Fewer Dallas-area homeowners are underwater with their mortgages, the latest figures show.
Just under 15 percent of Dallas-area homeowners with a mortgage owed more than their property was worth at the end of the first quarter, researchers at CoreLogic reported Monday. That works out to about 110,000 homes.
That's a big improvement from mid-2009, when an estimated 30 percent of Dallas-area mortgage holders were upside down.
Nationally, the number of home borrowers who had negative equity declined slightly in the first three months of 2010, the California housing and mortgage research firm said. But CoreLogic estimates that almost a quarter of Americans still couldn't pay off their mortgages if they sold their homes today.

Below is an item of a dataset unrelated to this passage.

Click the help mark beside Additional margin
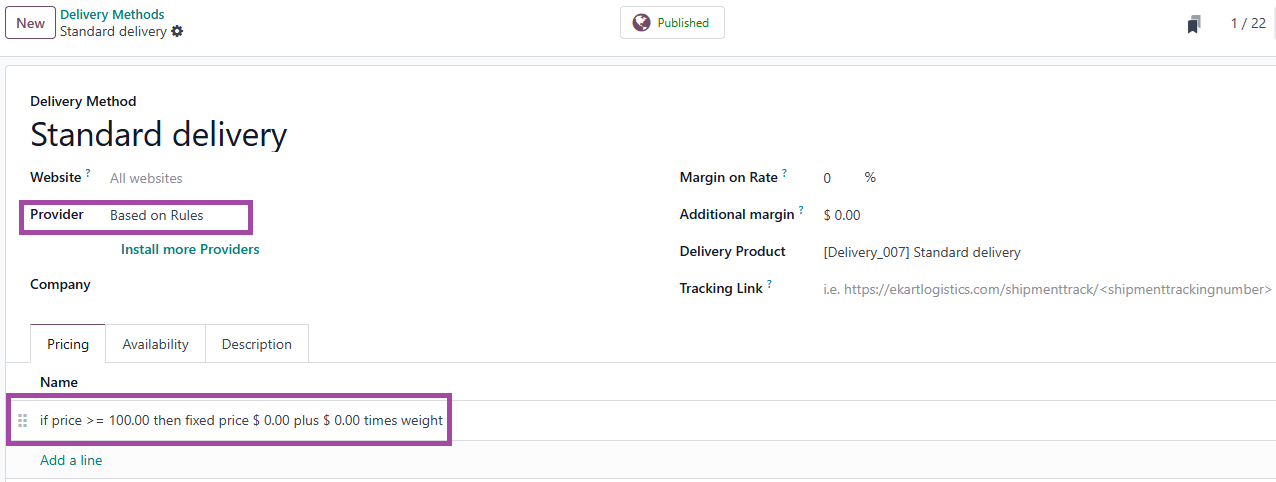 pyautogui.click(x=801, y=210)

"As house prices grow again and borrowers pay down their mortgage debt, negative equity levels will begin to diminish," Mark Fleming, chief economist for CoreLogic, said in the report. "The typical underwater borrower is likely to regain their lost equity over the next five to seven years."
North Texas median home prices have risen about 5 percent so far in 2010, according to data from real estate agents' Multiple Listing Services.
Texas never suffered double-digit home price declines in the recession, which have put borrowers in many other markets underwater. In Nevada, 70 percent of home mortgage holders are underwater. And 51 percent in Arizona and 48 percent in Florida are upside down.
Homeowners who owe more than their property is worth are more likely to default and let the house go into foreclosure.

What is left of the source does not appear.